Peters is not alone in his pessimism. There is consensus among economists that the Government’s quarterly gross domestic product (GDP) figures, released this morning, will show further softening in the economy.
The New Zealand Institute of Economic Research’s consensus forecast – which takes the views of several forecasters – suggests GDP growth could slow to 2.3 per cent over the coming year.
GDP growth for the year to 2019 was 2.7 per cent.
Asked whether GDP growth would slow, a caustic Peters responded, ‘‘will they be down? Of course they’ll be down but we said so back then’’.

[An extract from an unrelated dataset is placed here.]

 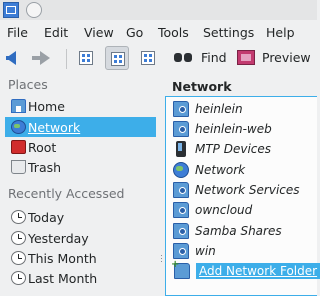 I want to click on compact-view-button, so click(x=117, y=58).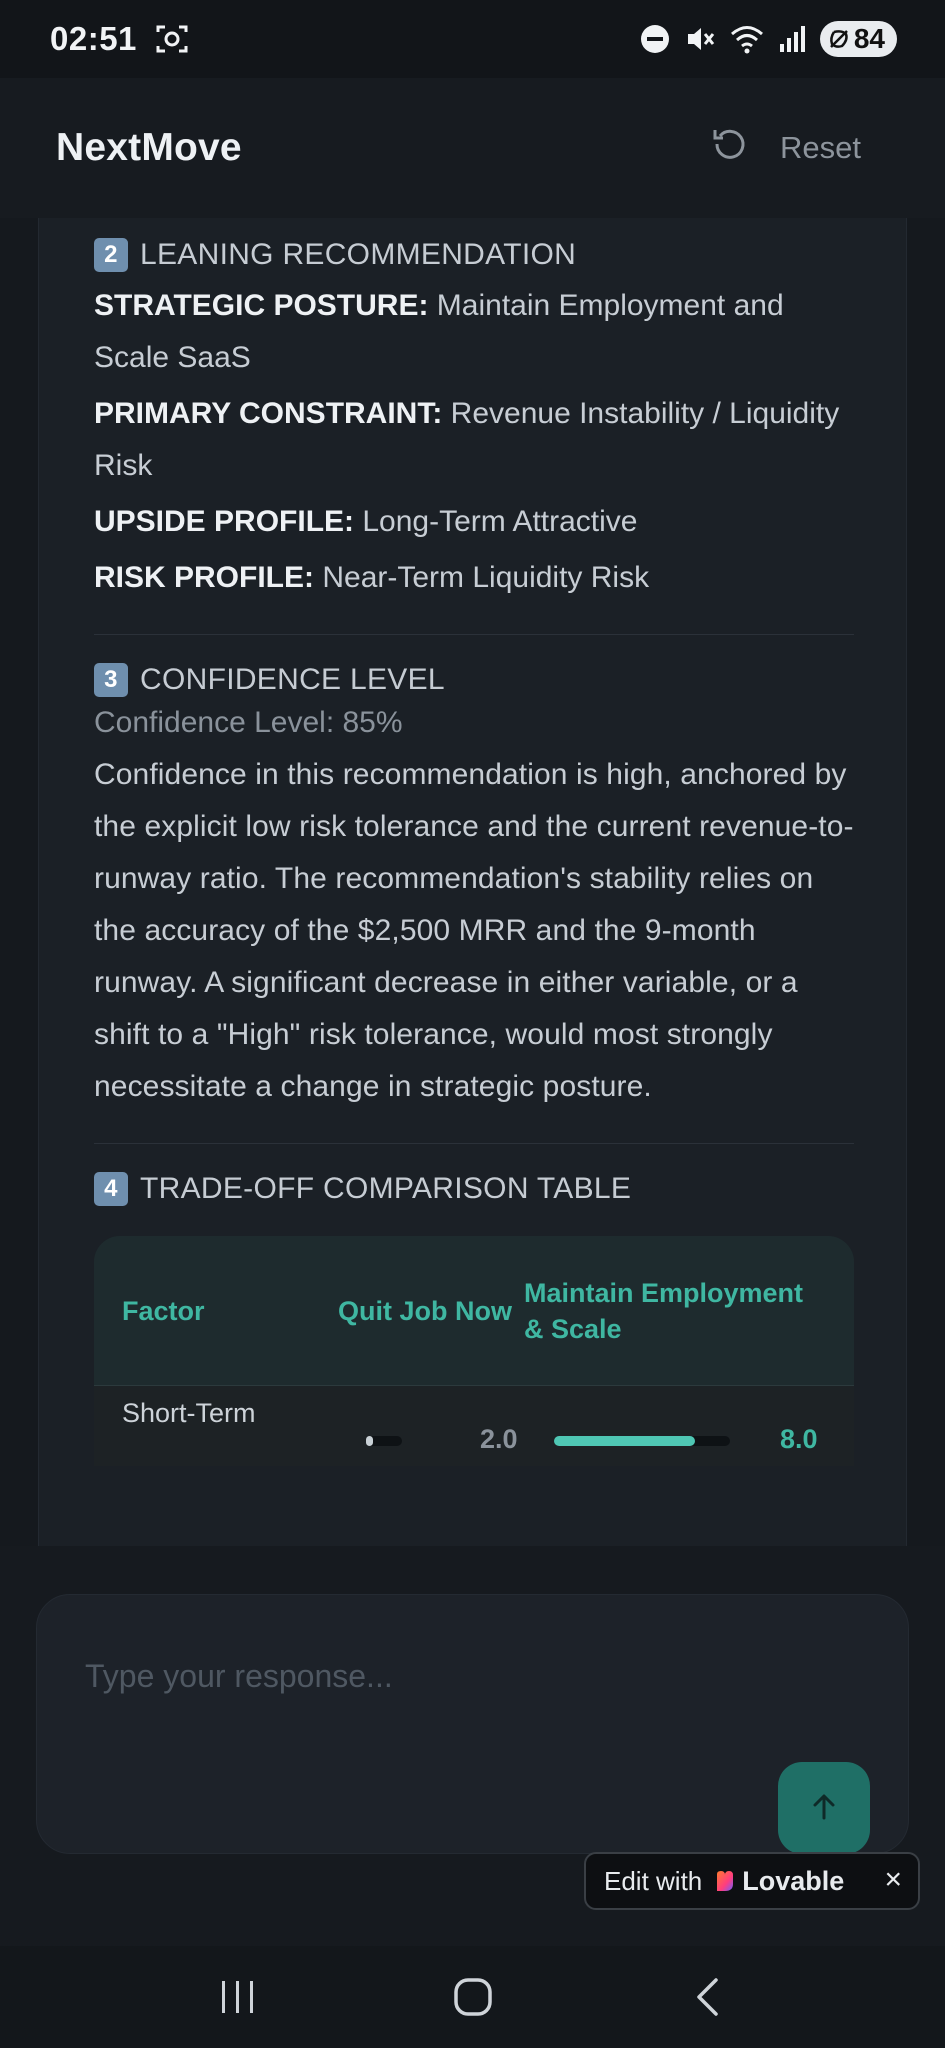 This screenshot has width=945, height=2048. What do you see at coordinates (164, 1310) in the screenshot?
I see `column-header-factor: Factor` at bounding box center [164, 1310].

He pointed to a speech he made in 2017 when he chose to form a government with Labour, warning of ‘‘dark days ahead’’.
Peters said he made those predictions back in 2017, ‘‘just in case you [the media] start blaming us for the slowing down of the economy’’.
He pointed to ‘‘a whole host of things’’, including US President Donald Trump and China that were weighing on growth, but said New Zealand was still performing better than ‘‘nearly every other first world country’’.

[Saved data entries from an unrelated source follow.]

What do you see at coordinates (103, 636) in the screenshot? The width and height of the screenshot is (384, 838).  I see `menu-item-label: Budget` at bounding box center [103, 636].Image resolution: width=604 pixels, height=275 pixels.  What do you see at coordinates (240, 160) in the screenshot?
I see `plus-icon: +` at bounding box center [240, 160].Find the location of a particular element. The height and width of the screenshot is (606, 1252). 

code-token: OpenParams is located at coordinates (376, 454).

New Zealand is currently one of the better performing economies in the OECD, a club of developed countries.
The OECD is currently averaging 1.6 per cent growth across the bloc, with the G7 of highly advanced economies – including the United States, the United Kingdom, and France – averaging just 1.6 per cent growth over the last year. Australia only grew at 1.4 per cent in the last year. But while New Zealand was still performing better than most developed countries, slower growth rates over the past two years mark a retreat from the highs of the last Government, where annual growth hit 4 per cent in 2015, and New Zealand was christened a ‘‘rockstar economy’’ by HSBC.
This has led to a blame game between the Government and the Opposition over who is responsible for the slowdown.

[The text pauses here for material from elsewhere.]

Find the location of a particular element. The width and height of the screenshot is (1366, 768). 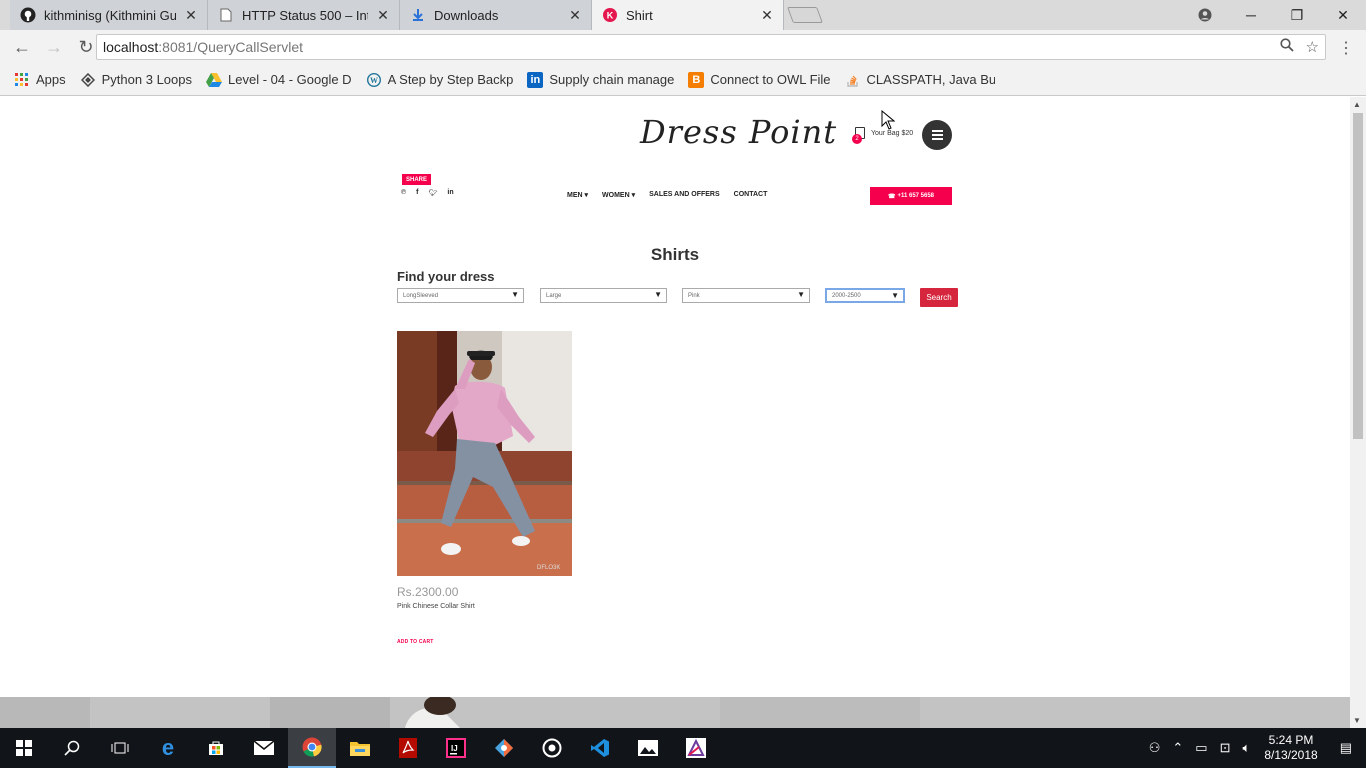

clock-date: 8/13/2018 is located at coordinates (1291, 755).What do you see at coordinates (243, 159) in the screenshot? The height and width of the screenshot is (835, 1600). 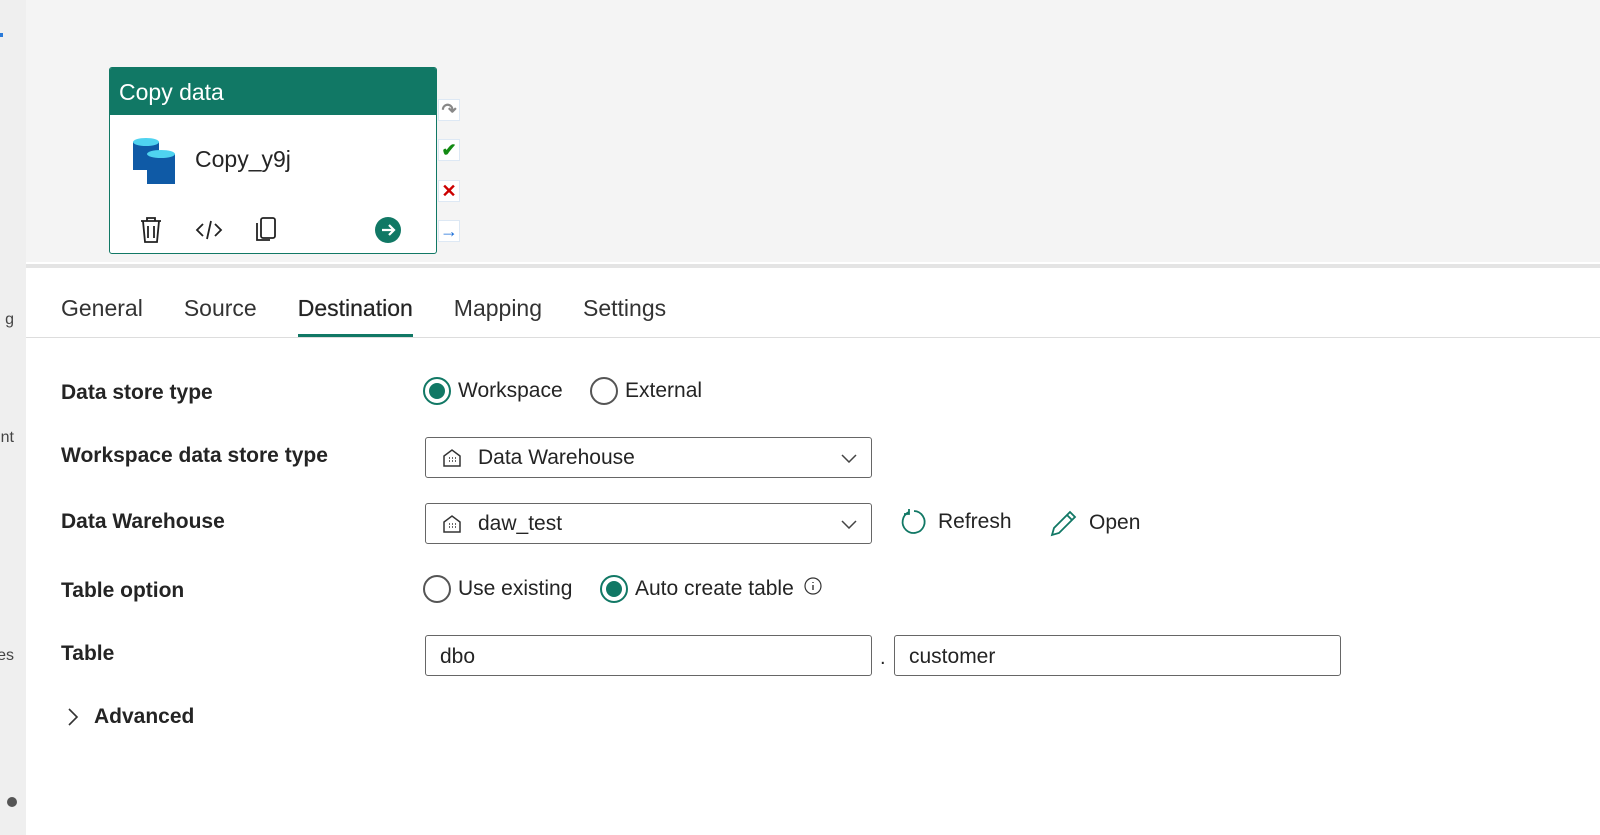 I see `activity-name: Copy_y9j` at bounding box center [243, 159].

The Government said that average growth rates over nine years of the last Government and the two years of the current Government were roughly the same.
Prime Minister Jacinda Ardern said on Tuesday that New Zealand was being buffeted by ‘‘global headwinds’’, that had seen forecasters downgrade their growth predictions.
But the National Party claims the slowing economy is evidence of the Government’s mismanagement, and can’t only be put down to international problems.